Diane Haithman is contributing to Deadline’s TCA coverage.

At today’s TCA panel on Showtime’s Shameless, executive producer John Wells said it would be impossible to sell either of his former series The West Wing or ER to network TV today. The veteran producer had plenty to say in comparing the worlds of cable and network TV both before and after the session for Shameless, which premiered its second season Sunday to 2.06 million viewers — a 61% bump over its Season 1 bow. Asked whether producing Shameless and TNT’s Southland means he is now more committed to cable than network, he said: “The subject matter that much of network television has been over the last few years has not been as interesting to me as a writer [as] frankly what were able to do on network 10 or 12 years ago.” Although he called the network landscape of about five years ago “risk averse,” he noted that things are beginning to change in recent months; his production company has sold several pilots to the networks. On the panel, Wells said that standards are loosening at the networks because of both a more permissive society, and to compete with cable. Afterward, he spoke specifically about the home of many of his own network series, NBC. “NBC needs to be the network that is the most groundbreaking, because it is their former audience that is now watching all of the cable shows,” he said.

As for the new season of Shameless, Wells said audiences should expect to see a change in the way the Gallaghers’ gay teenage son, played by Cameron Monaghan, is depicted because the actor has turned 18. When Monaghan was a real-life minor, federal law prohibited producers from showing his character in certain frank sexual situations. “In the final episodes, we see him engaged romantically with a man and I loved it,” Wells said. “(Monaghan) is not gay, but he has completely embraced the idea of this character.” Wells added that the bulk of the mail he gets is “from gay teenagers who just say a simple thank you. That’s something that I feel really good about.”
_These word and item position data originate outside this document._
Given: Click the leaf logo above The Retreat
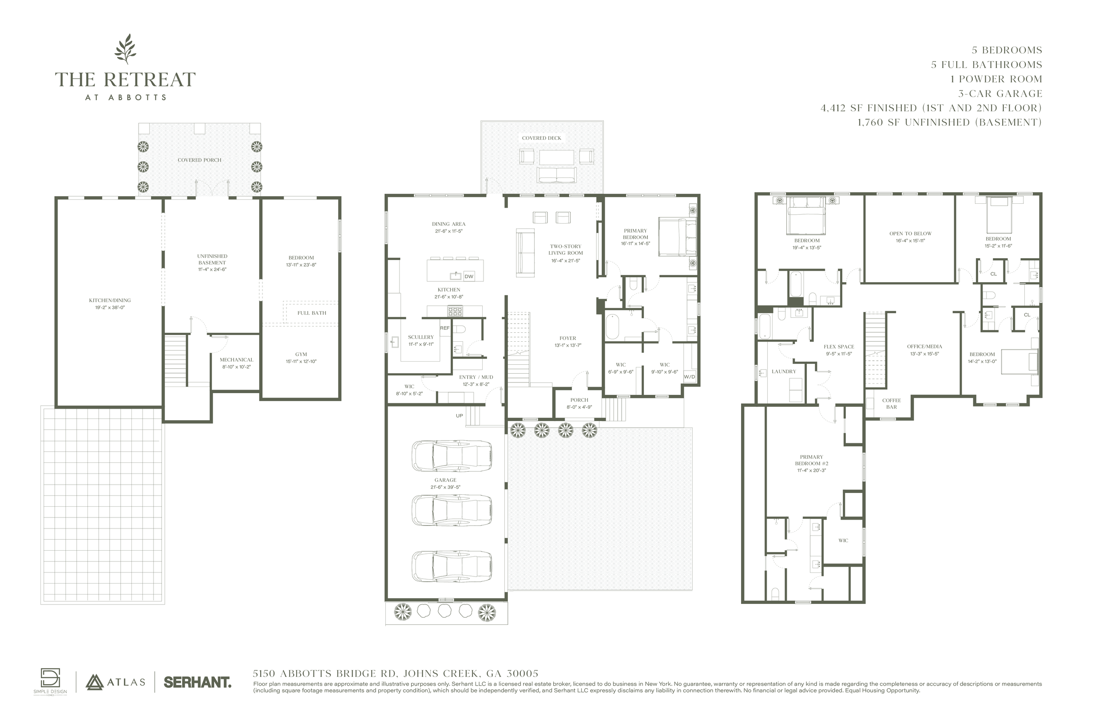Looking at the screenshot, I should (126, 49).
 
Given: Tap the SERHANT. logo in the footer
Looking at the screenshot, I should (197, 682).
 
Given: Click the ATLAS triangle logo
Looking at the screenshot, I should (95, 682).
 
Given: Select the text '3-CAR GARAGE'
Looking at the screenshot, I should (1000, 94).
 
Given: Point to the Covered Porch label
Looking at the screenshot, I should (199, 160).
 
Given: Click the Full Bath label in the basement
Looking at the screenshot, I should (312, 313).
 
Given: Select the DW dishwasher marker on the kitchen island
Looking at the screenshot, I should (469, 276).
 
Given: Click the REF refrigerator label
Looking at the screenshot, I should (444, 328).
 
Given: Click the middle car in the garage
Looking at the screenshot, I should (452, 510).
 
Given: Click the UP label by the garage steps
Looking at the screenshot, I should (460, 416).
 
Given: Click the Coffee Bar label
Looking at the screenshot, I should (891, 404).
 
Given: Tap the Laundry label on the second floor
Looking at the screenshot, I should (784, 371).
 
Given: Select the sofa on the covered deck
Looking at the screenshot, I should (556, 175).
Wells also explained why the show’s action is changing seasons, from winter to summer: “To show the different way the neighborhood works in the summer.” In the poor neighborhood where the show is set, he said, there is no A/C and no swimming pools. The season change forces characters out into the streets to stay cool, which changes the dynamic. Plus, he joked: “The cast appreciated not being on the stage in heavy winter coats when it’s 92 degrees onstage.”